Cornille Lecture with Jane Kamensky
Historian Jane Kamensky explores the life and art of the painter John Singleton Copley (1738-1815) in the geopolitical context of his times. Copley's era was punctuated by almost ceaseless imperial warfare, including the Seven Years War, the Napoleonic wars, and two bloody conflicts between Britain and North America, the first of which we in the United States call the American Revolution. Those wars—and indeed the age of Atlantic revolutions—look different through Copley's eyes. Copley's art, in turn, looks different when its broader contexts are recovered.
Jane Kamensky earned her B.A. and Ph.D. in History from Yale University, and has taught at Brandeis since 1993. She offers courses in colonial American history, women's and family history, and the writing of history; courses that have been recognized with a university-wide award for excellence in teaching.

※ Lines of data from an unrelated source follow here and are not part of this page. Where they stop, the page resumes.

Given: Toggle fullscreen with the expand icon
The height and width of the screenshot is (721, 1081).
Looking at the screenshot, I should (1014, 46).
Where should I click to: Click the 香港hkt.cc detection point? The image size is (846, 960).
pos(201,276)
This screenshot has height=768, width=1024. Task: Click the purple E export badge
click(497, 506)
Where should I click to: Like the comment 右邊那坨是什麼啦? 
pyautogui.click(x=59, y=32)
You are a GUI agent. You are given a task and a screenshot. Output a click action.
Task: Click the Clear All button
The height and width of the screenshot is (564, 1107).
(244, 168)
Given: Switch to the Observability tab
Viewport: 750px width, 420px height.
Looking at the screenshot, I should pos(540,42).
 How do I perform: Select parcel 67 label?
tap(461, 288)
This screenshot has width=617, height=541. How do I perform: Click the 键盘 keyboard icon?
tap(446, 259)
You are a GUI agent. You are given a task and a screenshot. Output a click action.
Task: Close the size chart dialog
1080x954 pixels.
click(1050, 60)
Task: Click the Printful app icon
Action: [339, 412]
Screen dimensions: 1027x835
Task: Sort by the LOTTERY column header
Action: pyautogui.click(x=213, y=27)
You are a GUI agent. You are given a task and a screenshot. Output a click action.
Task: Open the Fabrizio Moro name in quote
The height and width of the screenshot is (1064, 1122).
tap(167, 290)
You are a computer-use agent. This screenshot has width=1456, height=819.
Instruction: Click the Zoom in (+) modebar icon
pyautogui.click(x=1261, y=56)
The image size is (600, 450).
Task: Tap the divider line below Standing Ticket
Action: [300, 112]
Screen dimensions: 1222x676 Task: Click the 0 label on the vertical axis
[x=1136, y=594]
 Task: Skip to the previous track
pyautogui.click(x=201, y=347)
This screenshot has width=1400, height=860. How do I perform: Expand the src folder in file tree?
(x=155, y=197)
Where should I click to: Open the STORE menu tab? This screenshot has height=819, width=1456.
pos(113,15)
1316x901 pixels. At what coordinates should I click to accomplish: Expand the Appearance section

Her scholarship has been supported by grants from the Andrew W. Mellon Foundation, the National Endowment for the Humanities, the Charles Warren Center for Studies in American History at Harvard University, the American Council of Learned Societies, the Pew Charitable Trusts, and the Radcliffe Institute of Advanced Studies.
Jane Kamensky is the Wellesley College Mary Cornille Distinguished Visiting Professor in the Humanities and the Harry S. Truman Professor of American Civilization at Brandeis University.